→ What is being asked: Rescale the coordinates in the answers below by multiplying each by 2.15 and rounding to a whole number, with halves rounded up. Reproduce every line of the records, requests included, and leave the pictures out.
* * *
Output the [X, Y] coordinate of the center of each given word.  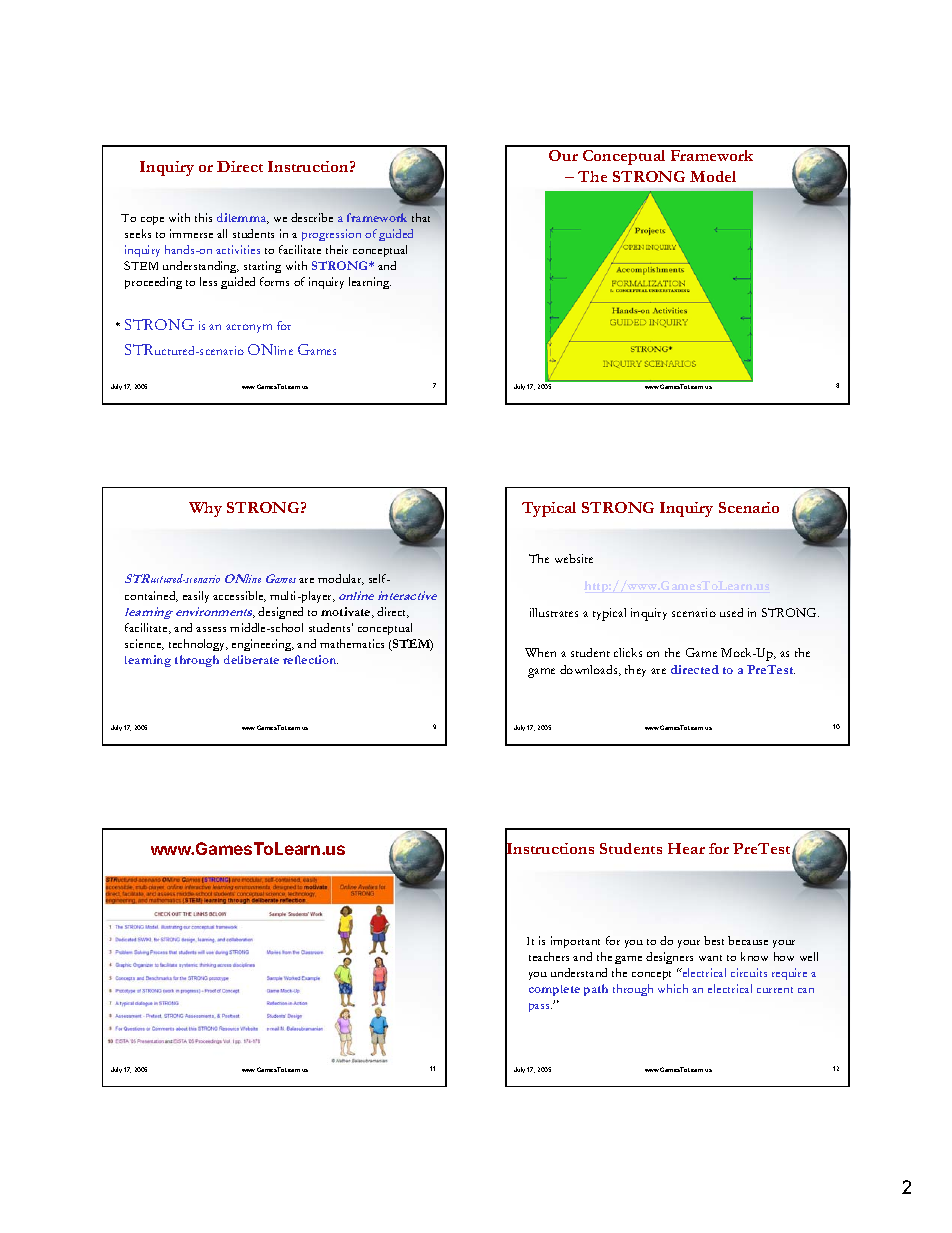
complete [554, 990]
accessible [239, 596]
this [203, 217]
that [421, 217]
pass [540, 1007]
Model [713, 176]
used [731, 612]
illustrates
* * *
→ Solution for this problem:
Output the [X, Y] coordinate of the center of each given word.  
complete [1191, 2129]
accessible [514, 1281]
this [436, 467]
that [905, 467]
pass [1161, 2165]
Model [1533, 378]
used [1572, 1316]
illustrates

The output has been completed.